Content starts

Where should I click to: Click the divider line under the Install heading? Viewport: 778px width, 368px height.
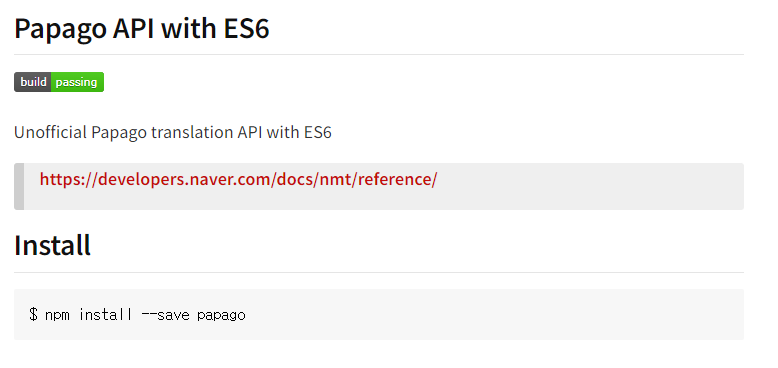pos(379,272)
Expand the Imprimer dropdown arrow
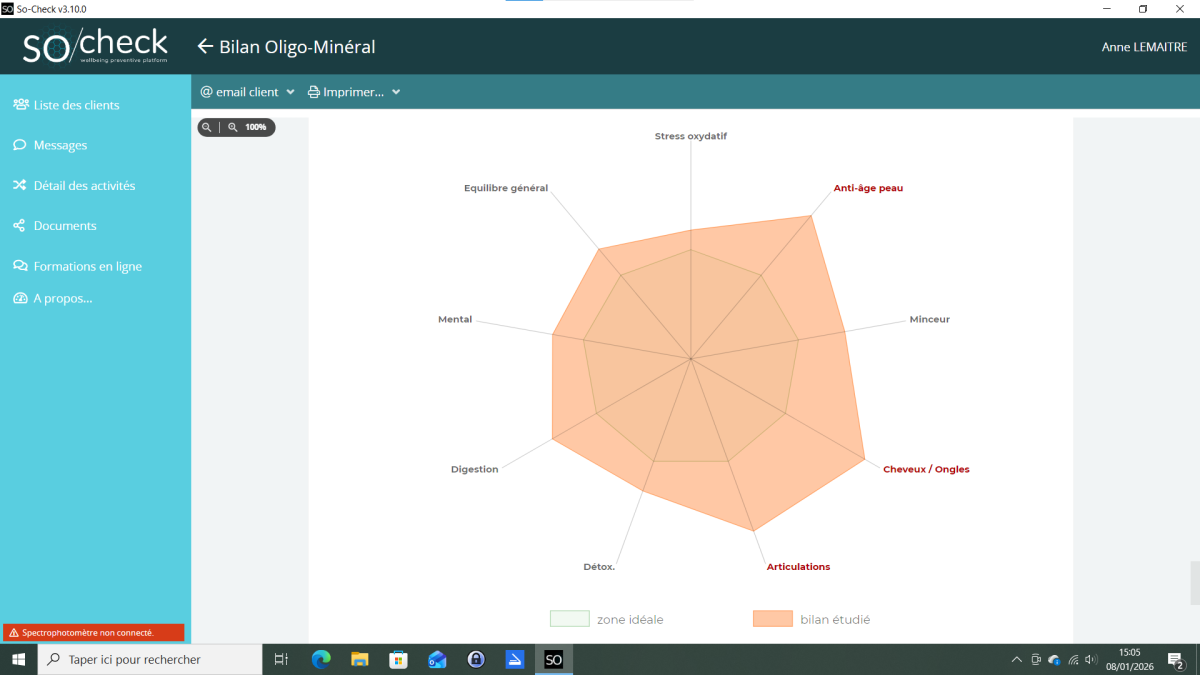The height and width of the screenshot is (675, 1200). click(x=396, y=92)
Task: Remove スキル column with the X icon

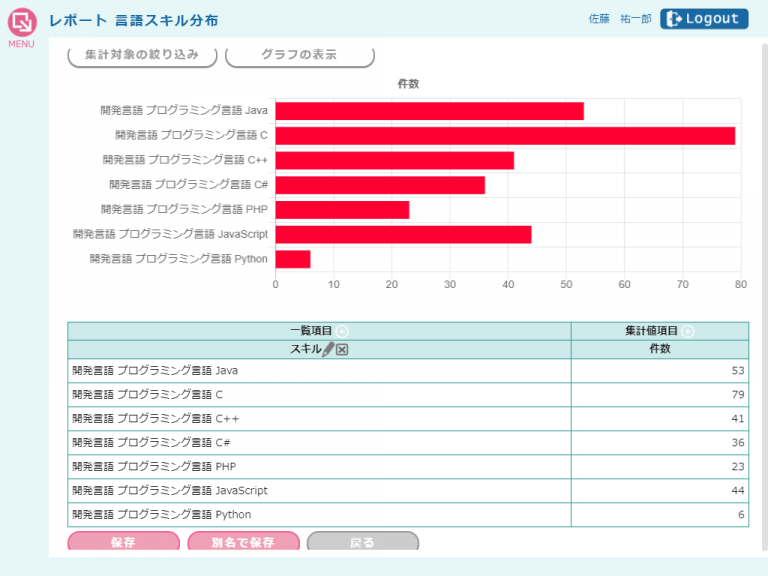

Content ends

-- TASK DETAILS --
Give the records back verbatim, pictures excluded.

-- TASK RESPONSE --
Where should I click to: Click the divider line under the Install heading? Viewport: 778px width, 368px height.
pos(379,272)
Expand the Imprimer dropdown arrow
The height and width of the screenshot is (675, 1200). click(x=396, y=92)
Task: Remove スキル column with the X icon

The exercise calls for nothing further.